Washington, June 19 : A new computerized method, called IM2GPS algorithm, devised by Carnegie Mellon University researchers, can tell where a particular photo was taken by matching it to similar GPS-tagged photos in the Flickr online photo collection.
Unlike humans, the IM2GPS algorithm developed by computer science graduate student James Hays and Alexei A. Efros, assistant professor of computer science and robotics, doesn't attempt to scan a photo for location clues, such as types of clothing, the language on street signs, or specific types of vegetation.
However, it analyzes the composition of the photo, notes how textures and colors are distributed and records the number and orientation of lines in the photo. Then it searches Flickr for photos that are similar in appearance.
"We're not asking the computer to tell us what is depicted in the photo but to find other photos that look like it. It was surprising to us how effective this approach proved to be. Who would have guessed that similarity in overall image appearance would correlate to geographic proximity so well?" said Efros.
They found that they it was possible for them to accurately geolocate the images within 200 kilometers for 16 percent of more than 200 photos in their test set, which was up to 30 times better than chance. And in case their algorithm failed to identify the specific location, it actually narrowed the possibilities, such as by identifying the locale as a beach or a desert.
"It seems there's not as much ambiguity in the visual world as you might guess. Estimating geographic information from images is a difficult, but very much a doable, computer vision problem," said Hays.
This computer system for geolocating photos might prove useful in enhancing image search techniques by identifying the locale of a photo, making them less dependent on captions or associated text. This could also prove useful in finding family photos from a specific trip and in some forensic applications.
Determining the location of photos also makes it possible to combine them with geographic data bases related to climate, population density, vegetation, topography and land use. Hays said that the knowledge of locale can also aid in such computer vision tasks as object identification. For example, if a computer recognizes that a photo likely was taken in Japan, the computer will have a better idea of what a taxicab should look like.
Hays said many online photos have some sort of geographic label, but these human descriptions can often be incorrect, or overly broad. By using photos with both geographic keywords and GPS coordinates, enabled the researchers to find more than six million photos that were useful and accurately geolocated.
The IM2GPS algorithm readily located photographs of such landmarks as the Cathedral of Notre Dame in Paris. More surprisingly, it was able to recognize that a narrow street in Barcelona was typical of Mediterranean villages, rather than an American alleyway.

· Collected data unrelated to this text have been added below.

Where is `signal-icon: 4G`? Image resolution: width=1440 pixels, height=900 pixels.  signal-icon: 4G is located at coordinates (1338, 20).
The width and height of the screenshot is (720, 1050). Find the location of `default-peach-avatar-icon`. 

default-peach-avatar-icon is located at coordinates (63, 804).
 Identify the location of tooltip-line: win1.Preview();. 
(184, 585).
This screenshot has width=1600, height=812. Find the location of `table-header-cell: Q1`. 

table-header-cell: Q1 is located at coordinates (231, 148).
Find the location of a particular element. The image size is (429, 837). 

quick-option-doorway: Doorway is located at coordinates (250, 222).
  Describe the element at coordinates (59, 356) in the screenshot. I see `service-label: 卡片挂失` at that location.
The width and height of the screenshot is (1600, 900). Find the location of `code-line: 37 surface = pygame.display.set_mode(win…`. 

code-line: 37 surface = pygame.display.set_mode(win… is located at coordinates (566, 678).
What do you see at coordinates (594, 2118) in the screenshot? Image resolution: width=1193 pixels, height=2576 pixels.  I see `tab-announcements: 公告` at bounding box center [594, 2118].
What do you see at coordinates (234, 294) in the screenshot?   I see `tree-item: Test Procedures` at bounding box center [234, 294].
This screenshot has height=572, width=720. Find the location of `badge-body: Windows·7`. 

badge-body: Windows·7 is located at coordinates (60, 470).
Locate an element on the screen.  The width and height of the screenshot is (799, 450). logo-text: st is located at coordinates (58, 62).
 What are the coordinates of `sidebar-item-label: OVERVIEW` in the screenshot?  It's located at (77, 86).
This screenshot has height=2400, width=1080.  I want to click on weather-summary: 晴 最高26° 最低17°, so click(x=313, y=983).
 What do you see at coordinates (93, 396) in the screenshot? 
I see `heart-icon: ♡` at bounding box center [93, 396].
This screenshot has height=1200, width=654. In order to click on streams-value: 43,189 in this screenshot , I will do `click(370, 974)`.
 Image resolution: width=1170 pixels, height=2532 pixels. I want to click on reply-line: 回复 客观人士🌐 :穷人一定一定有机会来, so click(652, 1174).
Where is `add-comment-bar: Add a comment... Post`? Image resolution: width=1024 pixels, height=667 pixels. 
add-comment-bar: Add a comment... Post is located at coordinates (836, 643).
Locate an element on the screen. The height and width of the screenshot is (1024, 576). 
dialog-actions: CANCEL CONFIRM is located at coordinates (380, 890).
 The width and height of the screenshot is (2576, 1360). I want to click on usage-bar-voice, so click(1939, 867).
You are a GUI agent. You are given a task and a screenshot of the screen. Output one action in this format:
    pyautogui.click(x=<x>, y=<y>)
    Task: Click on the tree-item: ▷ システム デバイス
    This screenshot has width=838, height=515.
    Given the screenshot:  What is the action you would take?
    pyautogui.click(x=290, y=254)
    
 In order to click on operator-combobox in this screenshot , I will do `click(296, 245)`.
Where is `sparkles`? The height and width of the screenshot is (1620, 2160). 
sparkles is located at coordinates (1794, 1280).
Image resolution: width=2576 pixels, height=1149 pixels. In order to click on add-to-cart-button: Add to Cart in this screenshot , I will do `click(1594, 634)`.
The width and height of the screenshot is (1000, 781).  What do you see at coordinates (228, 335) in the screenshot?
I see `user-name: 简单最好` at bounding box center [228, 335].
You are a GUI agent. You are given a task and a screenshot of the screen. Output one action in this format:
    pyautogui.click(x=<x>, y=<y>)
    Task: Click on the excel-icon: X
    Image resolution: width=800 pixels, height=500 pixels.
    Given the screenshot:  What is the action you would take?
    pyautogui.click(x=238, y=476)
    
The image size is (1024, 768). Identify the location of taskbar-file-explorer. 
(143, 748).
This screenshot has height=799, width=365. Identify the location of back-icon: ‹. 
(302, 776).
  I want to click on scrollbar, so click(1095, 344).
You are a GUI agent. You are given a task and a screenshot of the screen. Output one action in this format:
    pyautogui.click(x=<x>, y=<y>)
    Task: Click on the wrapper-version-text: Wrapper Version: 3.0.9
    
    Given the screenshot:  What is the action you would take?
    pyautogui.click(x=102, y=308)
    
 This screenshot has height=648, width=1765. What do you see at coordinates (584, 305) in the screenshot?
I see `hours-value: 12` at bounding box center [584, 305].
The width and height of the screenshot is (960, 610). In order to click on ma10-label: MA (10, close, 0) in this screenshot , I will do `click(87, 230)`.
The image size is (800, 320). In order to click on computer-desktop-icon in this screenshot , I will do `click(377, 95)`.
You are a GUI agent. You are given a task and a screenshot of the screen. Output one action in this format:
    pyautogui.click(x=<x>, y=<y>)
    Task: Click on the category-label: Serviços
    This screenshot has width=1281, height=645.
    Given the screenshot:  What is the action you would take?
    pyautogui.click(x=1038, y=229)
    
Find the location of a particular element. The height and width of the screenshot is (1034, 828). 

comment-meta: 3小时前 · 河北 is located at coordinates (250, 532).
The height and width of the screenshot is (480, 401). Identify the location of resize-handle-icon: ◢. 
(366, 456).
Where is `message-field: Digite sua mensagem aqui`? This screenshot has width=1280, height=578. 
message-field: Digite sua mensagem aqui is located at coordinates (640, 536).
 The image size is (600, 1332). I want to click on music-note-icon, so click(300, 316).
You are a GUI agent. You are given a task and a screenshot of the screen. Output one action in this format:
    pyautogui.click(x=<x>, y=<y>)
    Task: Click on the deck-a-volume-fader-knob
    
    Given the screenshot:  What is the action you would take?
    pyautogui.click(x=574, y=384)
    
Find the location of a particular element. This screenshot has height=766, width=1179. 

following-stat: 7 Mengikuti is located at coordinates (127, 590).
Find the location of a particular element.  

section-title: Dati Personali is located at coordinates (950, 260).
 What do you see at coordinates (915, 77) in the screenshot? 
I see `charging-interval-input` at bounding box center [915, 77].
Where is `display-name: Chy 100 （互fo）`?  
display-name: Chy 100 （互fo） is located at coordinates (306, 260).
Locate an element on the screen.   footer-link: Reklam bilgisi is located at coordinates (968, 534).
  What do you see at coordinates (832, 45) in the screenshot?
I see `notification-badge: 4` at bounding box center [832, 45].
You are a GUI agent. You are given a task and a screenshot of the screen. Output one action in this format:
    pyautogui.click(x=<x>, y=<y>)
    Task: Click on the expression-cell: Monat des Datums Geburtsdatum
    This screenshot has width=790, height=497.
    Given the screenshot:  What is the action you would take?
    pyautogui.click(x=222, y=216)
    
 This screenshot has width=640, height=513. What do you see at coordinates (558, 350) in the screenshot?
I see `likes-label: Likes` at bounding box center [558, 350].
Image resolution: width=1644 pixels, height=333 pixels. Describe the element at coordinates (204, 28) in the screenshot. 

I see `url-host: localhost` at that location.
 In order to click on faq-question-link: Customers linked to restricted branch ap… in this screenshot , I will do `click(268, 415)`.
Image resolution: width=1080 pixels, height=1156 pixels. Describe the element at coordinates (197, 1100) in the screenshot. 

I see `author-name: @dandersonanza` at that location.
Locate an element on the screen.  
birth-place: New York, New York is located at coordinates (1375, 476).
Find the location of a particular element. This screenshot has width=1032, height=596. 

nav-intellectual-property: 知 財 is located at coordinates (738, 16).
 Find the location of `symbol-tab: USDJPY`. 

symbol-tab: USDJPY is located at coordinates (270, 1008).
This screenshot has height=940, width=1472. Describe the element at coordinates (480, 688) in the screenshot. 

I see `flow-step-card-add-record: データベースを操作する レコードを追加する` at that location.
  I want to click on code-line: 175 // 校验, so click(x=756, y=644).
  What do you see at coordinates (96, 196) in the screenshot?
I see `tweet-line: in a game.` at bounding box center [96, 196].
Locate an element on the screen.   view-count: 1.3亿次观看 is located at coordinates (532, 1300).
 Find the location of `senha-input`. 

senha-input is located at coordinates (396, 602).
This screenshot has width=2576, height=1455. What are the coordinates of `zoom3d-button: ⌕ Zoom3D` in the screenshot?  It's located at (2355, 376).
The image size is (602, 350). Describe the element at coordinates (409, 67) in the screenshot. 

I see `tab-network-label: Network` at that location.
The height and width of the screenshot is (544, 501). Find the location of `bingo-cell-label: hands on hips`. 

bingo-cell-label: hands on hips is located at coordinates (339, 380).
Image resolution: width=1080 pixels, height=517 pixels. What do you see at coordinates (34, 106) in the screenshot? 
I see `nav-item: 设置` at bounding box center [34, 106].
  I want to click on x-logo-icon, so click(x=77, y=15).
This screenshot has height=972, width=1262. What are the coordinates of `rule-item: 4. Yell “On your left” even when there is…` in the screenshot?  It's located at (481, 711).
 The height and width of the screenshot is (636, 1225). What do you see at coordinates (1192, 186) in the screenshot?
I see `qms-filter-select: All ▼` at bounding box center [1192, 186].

However, there were also some odd matches - the architecturally unique Sydney Opera House seemed to the computer to be similar to a hotel in Mississippi as well as a bridge in London. A shot of the Eiffel Tower at dusk was matched to other Eiffel Tower shots, but also to San Francisco's Coit Tower and New York's Statue of Liberty, both shot at dusk.
Hays said that one reason for this confusion can be that the algorithm is not designed to recognize specific objects so much as it is to recognize geographic areas. For instance, an image of Utah's Monument Valley caused the IM2GPS algorithm to successfully retrieve a number of other images from Monument Valley and the American Southwest, rather than images of a specific rock formation.
The study will be presented at the IEEE Computer Society Conference on Computer Vision and Pattern Recognition in Anchorage, Alaska.